(Stored items from a collection)
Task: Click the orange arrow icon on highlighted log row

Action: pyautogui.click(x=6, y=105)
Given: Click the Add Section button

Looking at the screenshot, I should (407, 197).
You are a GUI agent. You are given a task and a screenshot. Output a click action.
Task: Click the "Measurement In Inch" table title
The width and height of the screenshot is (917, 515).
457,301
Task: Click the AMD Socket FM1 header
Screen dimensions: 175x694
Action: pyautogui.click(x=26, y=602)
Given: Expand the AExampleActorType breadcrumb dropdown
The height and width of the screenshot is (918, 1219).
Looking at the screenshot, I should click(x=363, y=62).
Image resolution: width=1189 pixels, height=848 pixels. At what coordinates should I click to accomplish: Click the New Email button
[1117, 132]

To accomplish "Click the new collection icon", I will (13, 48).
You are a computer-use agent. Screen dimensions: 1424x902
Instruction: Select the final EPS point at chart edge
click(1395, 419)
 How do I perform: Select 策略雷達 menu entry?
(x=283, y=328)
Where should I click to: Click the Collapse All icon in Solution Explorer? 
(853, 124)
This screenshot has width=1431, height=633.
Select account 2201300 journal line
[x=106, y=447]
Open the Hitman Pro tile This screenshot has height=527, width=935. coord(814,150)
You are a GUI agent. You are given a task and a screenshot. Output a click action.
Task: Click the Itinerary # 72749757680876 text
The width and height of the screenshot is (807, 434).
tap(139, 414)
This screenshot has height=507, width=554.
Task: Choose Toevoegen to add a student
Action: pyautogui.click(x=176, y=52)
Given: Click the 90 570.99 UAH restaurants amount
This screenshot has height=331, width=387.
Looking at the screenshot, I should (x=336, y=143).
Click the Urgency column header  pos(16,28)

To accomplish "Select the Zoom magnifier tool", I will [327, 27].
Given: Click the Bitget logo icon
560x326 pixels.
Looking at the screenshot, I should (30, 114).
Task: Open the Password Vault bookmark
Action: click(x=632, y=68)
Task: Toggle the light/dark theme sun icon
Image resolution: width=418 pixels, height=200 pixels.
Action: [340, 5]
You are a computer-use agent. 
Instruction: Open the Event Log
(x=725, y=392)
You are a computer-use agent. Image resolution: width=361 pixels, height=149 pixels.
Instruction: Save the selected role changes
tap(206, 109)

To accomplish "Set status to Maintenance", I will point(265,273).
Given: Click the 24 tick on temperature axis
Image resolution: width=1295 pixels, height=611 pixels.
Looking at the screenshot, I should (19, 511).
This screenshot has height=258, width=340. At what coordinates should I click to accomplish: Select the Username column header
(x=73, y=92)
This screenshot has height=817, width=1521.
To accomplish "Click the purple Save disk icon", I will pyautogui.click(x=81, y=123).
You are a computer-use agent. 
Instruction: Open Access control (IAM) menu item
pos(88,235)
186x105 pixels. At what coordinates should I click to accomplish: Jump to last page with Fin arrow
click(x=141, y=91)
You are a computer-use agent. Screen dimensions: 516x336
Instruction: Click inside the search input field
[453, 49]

:: INSTRUCTIONS TO FOLLOW ::
Reproduce every line of the items above, word for word and without any changes.

:: ANSWER TO THIS TASK ::
Task: Click the orange arrow icon on highlighted log row

Action: pyautogui.click(x=6, y=105)
Given: Click the Add Section button

Looking at the screenshot, I should (407, 197).
You are a GUI agent. You are given a task and a screenshot. Output a click action.
Task: Click the "Measurement In Inch" table title
The width and height of the screenshot is (917, 515).
457,301
Task: Click the AMD Socket FM1 header
Screen dimensions: 175x694
Action: pyautogui.click(x=26, y=602)
Given: Expand the AExampleActorType breadcrumb dropdown
The height and width of the screenshot is (918, 1219).
Looking at the screenshot, I should click(x=363, y=62).
Image resolution: width=1189 pixels, height=848 pixels. At what coordinates should I click to accomplish: Click the New Email button
[1117, 132]

To accomplish "Click the new collection icon", I will (13, 48).
You are a computer-use agent. Screen dimensions: 1424x902
Instruction: Select the final EPS point at chart edge
click(1395, 419)
 How do I perform: Select 策略雷達 menu entry?
(x=283, y=328)
Where should I click to: Click the Collapse All icon in Solution Explorer? 
(853, 124)
This screenshot has width=1431, height=633.
Select account 2201300 journal line
[x=106, y=447]
Open the Hitman Pro tile This screenshot has height=527, width=935. coord(814,150)
You are a GUI agent. You are given a task and a screenshot. Output a click action.
Task: Click the Itinerary # 72749757680876 text
The width and height of the screenshot is (807, 434).
tap(139, 414)
This screenshot has height=507, width=554.
Task: Choose Toevoegen to add a student
Action: pyautogui.click(x=176, y=52)
Given: Click the 90 570.99 UAH restaurants amount
This screenshot has height=331, width=387.
Looking at the screenshot, I should (x=336, y=143).
Click the Urgency column header  pos(16,28)

To accomplish "Select the Zoom magnifier tool", I will [327, 27].
Given: Click the Bitget logo icon
560x326 pixels.
Looking at the screenshot, I should (30, 114).
Task: Open the Password Vault bookmark
Action: click(x=632, y=68)
Task: Toggle the light/dark theme sun icon
Image resolution: width=418 pixels, height=200 pixels.
Action: [340, 5]
You are a computer-use agent. 
Instruction: Open the Event Log
(x=725, y=392)
You are a computer-use agent. Image resolution: width=361 pixels, height=149 pixels.
Instruction: Save the selected role changes
tap(206, 109)

To accomplish "Set status to Maintenance", I will point(265,273).
Given: Click the 24 tick on temperature axis
Image resolution: width=1295 pixels, height=611 pixels.
Looking at the screenshot, I should (19, 511).
This screenshot has height=258, width=340. At what coordinates should I click to accomplish: Select the Username column header
(x=73, y=92)
This screenshot has height=817, width=1521.
To accomplish "Click the purple Save disk icon", I will pyautogui.click(x=81, y=123).
You are a computer-use agent. 
Instruction: Open Access control (IAM) menu item
pos(88,235)
186x105 pixels. At what coordinates should I click to accomplish: Jump to last page with Fin arrow
click(x=141, y=91)
You are a computer-use agent. Screen dimensions: 516x336
Instruction: Click inside the search input field
[453, 49]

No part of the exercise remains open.